ASP-DAC 2016 Technical Program

The 21st Asia and South Pacific Design Automation Conference

Session 6B Energy-Efficient & Customized Computing
Time: 10:20 - 12:00 Thursday, January 28, 2016
Location: TF4304
Chairs: Weichen Liu (Chongqing University, China), Yaoyao Ye (Dept. of Micro/Nano-Electronics, Shanghai Jiao Tong University, China)

6B-1 (Time: 10:20 - 10:45)

Title	Footfall – GPS Polling Scheduler for Power Saving on Wearable Devices
Author	*Kent W. Nixon, Xiang Chen, Yiran Chen (University of Pittsburgh, U.S.A.)
Page	pp. 563 - 568
Keyword	GPS, scheduler, map-matching, wearable
Abstract	Wrist-worn wearable fitness devices, such as FitBit and Apple Watch, have become popular in recent years. Runners can use the GPS embedded in these wearable devices to log the route taken during their exercise, providing vital feedback on pace and distance traveled. Unfortunately, continuous polling for GPS data results in a significant adverse impact on device battery life, e.g., many flagship wearables need to be charged for as frequently as every two days or even less. In this work, we propose Footfall – an intelligent GPS scheduler that can utilize data from alternative sensors on a device to greatly reduce GPS utilization while still maintaining minimum location accuracy. Compared to existing implementations, Footfall system can achieve on average a 75% reduction in total power consumption, while only inducing a 5% discrepancy in location accuracy, which is sufficient for the tar-geted applications.
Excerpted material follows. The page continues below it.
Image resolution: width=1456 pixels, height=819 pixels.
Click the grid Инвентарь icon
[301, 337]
6B-2 (Time: 10:45 - 11:10)

Title	CP-FPGA: Computation Data-Aware Software/Hardware Co-design for Nonvolatile FPGAs based on Checkpointing Techniques
Author	*Zhe Yuan, Yongpan Liu, Hehe Li, Huazhong Yang (Tsinghua University, China)
Page	pp. 569 - 574
Keyword	FPGA, nonvolatile, checkpoint, IOT
Abstract	With the booming trend of internet of things (IoT), reconfigurable devices, such as FPGAs, have drawn lots of attentions due to their flexible and high-performance capability. However, commercial FPGAs suffer from high leakage power consumption, which makes zero-leakage nonvolatile FPGA (nvFPGA) promising. This paper proposes a hardware/software co-design based nvFPGA with efficient checkpointing strategy. With nonvolatile checkpointing BRAM (CBRAM), it maintains both computation data as well as configuration when power-off to avoid expensive rollbacks due to data loss. A checkpointing location-aware technique is used to balance computation rollback overheads and backup energy. Experimental results show that the proposed checkpointing strategy can reduce 45.8% backup data of nvFPGA when system-level power gating happens.
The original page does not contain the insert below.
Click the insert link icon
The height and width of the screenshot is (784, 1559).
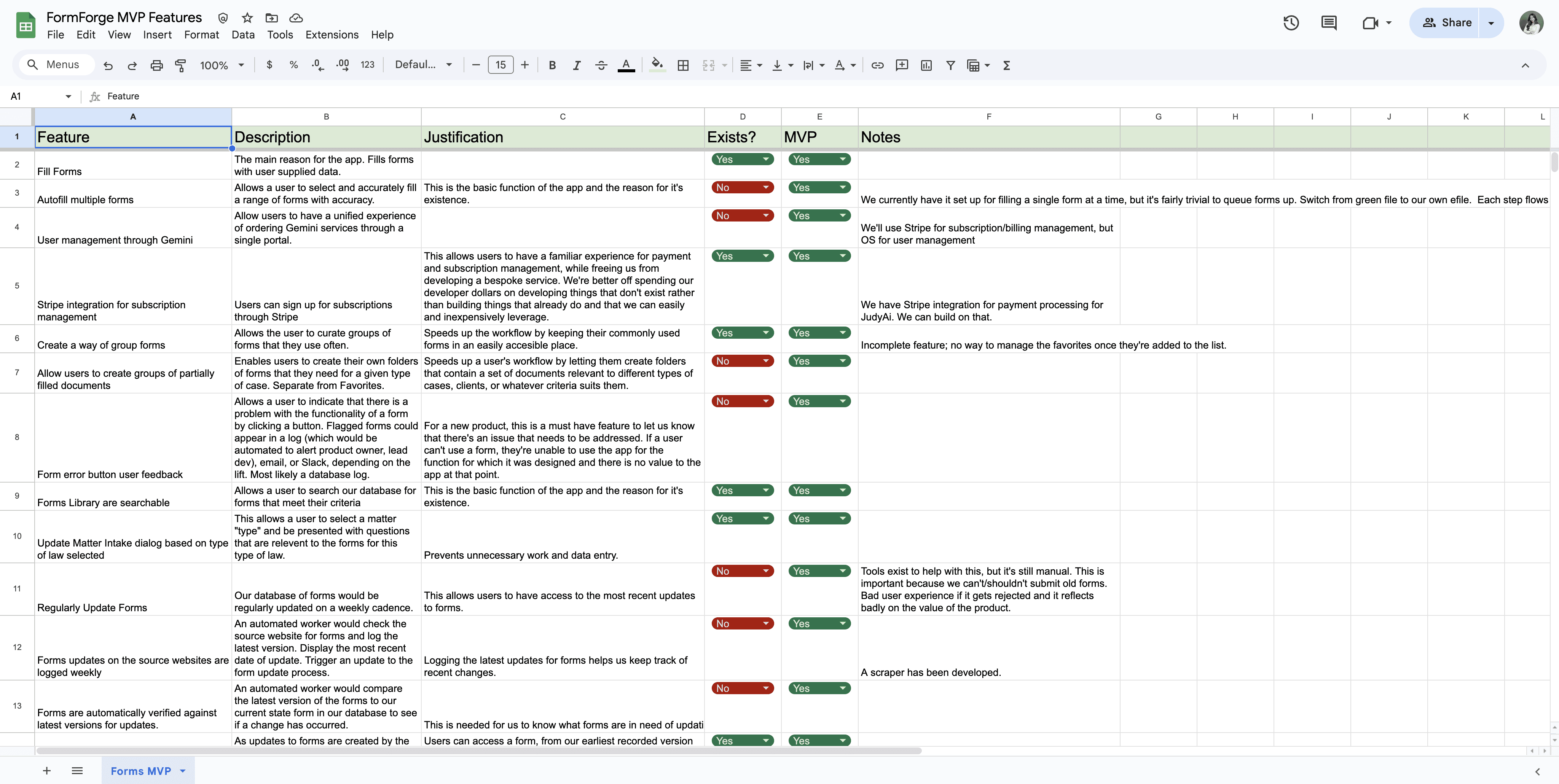pyautogui.click(x=877, y=65)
6B-3 (Time: 11:10 - 11:35)

Title	Design Space Exploration of FPGA-Based Deep Convolutional Neural Networks
Author	Mohammad Motamedi, *Philipp Gysel, Venkatesh Akella, Soheil Ghiasi (University of California, Davis, U.S.A.)
Page	pp. 575 - 580
Keyword	DCNN, Accelerator, Design Space Exploration, Deep Convolutional Neural Network
Abstract	Deep Convolutional Neural Networks (DCNNs) have proven to be very effective in many pattern recognition applications. To meet performance and energy-efficiency constraints, various hardware accelerators have been developed. In this paper, we propose an FPGA-based accelerator which can handle convolutional layers with large hyperparameters. We present a design space exploration algorithm to find the optimal architecture that leverages all sources of parallelism. To the best of our knowledge, we improve the state-of-art for AlexNet on a large FPGA by 1.9X.

6B-4 (Time: 11:35 - 12:00)

Title	LRADNN: High-Throughput and Energy-Efficient Deep Neural Network Accelerator using Low Rank Approximation
Author	*Jingyang Zhu (Hong Kong University of Science and Technology, Hong Kong), Zhiliang Qian (Shanghai Jiao Tong University, China), Chi-Ying Tsui (Hong Kong University of Science and Technology, Hong Kong)
Page	pp. 581 - 586
Keyword	Deep Neural Network, Low Rank Approximation, VLSI archiecture, Energy Efficiency
Abstract	In this work, we propose an energy-efficient hardware accelerator for Deep Neural Network (DNN) using Low Rank Approximation (LRADNN). Using this scheme, inactive neurons in each layer of the DNN are dynamically identified and the corresponding computations are then bypassed. Accordingly, both the memory accesses and the arithmetic operations associated with these inactive neurons can be saved. Therefore, compared to the architectures using the direct feed-forward algorithm, LRADNN can achieve a higher throughput as well as a lower energy consumption with negligible prediction accuracy loss (within 0.1%). We implement and synthesize the proposed accelerator using TSMC 65nm technology. From the experimental results, an energy reduction ranging from 31% to 53% together with an increase in the throughput from 22% to 43% can be achieved.